Water is like a stable bookend, in that water formed from a very energetic reaction between oxygen and hydrogen. Water is stable and has not change from H2O, since ever. The organic material are more opposite in that there is endless variety. The stable bookend of the H2O processor has been around since before life, and through the same hydrogen bonding matrix of old, it still processes new organics the same way. The goal of water is also the goal of evolution. Variety of organics does not matter to water. The king water has spoken.
As life evolves and more and more organic collect the water is being pushed against, which sort of impacts the water matrix. But this never change sits status as the king of secondary bonding. It simply shifts the set point with each step upward.

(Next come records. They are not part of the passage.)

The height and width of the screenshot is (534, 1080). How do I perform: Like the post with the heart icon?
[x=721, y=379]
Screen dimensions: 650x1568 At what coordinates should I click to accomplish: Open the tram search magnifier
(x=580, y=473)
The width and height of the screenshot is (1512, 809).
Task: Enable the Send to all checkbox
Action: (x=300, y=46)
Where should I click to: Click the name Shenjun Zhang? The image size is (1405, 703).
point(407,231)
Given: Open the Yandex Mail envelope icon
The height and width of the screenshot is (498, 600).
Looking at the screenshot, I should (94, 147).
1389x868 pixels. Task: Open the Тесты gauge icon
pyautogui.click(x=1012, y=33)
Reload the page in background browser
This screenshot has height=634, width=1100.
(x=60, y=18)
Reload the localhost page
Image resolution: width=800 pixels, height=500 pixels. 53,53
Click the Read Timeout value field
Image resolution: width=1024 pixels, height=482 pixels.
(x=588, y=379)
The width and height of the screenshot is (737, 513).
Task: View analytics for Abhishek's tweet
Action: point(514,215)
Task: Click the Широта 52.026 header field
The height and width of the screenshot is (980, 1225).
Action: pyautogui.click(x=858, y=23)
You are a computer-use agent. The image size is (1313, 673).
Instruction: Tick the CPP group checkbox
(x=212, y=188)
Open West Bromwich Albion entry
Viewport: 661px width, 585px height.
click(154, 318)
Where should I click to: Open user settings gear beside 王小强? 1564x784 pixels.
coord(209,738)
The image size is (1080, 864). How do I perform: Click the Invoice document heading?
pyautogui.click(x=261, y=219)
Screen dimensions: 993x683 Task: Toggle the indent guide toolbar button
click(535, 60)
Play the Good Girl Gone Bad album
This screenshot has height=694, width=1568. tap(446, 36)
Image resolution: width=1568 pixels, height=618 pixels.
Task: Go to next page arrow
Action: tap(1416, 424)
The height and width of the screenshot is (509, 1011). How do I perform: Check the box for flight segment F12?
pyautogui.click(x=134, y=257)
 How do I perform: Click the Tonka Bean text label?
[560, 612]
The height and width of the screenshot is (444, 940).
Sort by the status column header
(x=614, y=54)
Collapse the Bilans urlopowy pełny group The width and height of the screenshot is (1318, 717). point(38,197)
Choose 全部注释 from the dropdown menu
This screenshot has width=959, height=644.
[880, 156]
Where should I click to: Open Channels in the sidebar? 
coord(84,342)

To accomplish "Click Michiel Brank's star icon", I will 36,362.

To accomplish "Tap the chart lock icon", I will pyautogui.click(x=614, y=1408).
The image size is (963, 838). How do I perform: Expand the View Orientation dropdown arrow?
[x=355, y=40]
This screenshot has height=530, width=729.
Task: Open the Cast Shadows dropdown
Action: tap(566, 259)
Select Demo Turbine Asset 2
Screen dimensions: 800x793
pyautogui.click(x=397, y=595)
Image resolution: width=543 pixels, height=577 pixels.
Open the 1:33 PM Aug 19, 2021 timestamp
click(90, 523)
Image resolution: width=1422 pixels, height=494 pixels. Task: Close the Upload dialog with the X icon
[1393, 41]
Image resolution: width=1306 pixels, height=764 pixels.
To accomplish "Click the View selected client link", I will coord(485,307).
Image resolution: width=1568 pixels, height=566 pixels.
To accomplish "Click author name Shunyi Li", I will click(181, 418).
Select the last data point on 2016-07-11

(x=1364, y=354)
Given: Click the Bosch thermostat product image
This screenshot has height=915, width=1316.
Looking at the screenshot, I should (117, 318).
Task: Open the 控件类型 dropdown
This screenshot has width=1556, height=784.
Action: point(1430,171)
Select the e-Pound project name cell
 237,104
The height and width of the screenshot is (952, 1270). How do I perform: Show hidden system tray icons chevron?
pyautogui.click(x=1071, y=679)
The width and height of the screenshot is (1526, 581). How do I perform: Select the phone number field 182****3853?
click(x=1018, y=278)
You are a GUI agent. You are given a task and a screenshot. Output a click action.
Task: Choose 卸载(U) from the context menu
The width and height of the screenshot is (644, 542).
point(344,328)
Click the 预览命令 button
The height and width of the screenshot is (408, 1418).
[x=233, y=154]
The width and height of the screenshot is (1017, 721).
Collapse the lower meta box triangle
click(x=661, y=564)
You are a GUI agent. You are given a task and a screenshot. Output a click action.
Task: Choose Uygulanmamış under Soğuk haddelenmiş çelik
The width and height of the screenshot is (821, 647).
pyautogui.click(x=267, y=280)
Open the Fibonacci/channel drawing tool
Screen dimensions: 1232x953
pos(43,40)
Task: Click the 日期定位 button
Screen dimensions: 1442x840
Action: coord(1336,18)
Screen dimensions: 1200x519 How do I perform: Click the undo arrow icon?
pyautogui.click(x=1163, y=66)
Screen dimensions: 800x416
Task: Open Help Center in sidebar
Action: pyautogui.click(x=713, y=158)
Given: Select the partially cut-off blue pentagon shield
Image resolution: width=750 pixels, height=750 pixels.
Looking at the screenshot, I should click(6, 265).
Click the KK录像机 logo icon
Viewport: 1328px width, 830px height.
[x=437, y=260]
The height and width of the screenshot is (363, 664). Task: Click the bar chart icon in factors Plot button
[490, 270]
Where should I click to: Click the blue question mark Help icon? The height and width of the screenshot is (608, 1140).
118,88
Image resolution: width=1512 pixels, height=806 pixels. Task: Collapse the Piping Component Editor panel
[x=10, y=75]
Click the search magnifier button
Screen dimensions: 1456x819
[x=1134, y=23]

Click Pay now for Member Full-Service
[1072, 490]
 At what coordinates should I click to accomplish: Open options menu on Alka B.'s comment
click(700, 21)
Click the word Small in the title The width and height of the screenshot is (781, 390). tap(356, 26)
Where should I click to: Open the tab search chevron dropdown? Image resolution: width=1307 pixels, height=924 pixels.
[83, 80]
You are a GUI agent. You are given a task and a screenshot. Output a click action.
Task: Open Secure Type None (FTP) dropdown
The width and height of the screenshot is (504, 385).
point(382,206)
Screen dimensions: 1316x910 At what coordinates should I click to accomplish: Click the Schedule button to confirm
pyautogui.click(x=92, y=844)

One of the most critical changes in evolution was ion pumping and exchange. That single chance increased the speed of evolution. The reason is these two main cations, sodium and potassium, each have the opposite impact on the hydrogen bonding matrix of water. Sodium is kosmotropic while potassium is chaotropic. Sodium creates more order in water while potassium creates more disorder in water. Cells tend to accumulate potassium which by increasing the disorder of water, increases the entropy of the aqueous matrix; greater pushes toward more complexity. The sodium on the outside makes that water matrix behave different. It makes more order, which makes it easier to lock and key material to the transport proteins. Water and potassium have a lot to do with new writing to the DNA, via the protein grid.
One last interesting observation is if cell membrane are removed from cells, so there are no ion pumping. potassium ions will still preferentially accumulate inside the naked cell. This tells me, the ion pumping created an equilibrium Water-Potassium-protein balance that reflected the chaotropic nature of potassium in water. The processor evolved all together as a type of compensatory balance.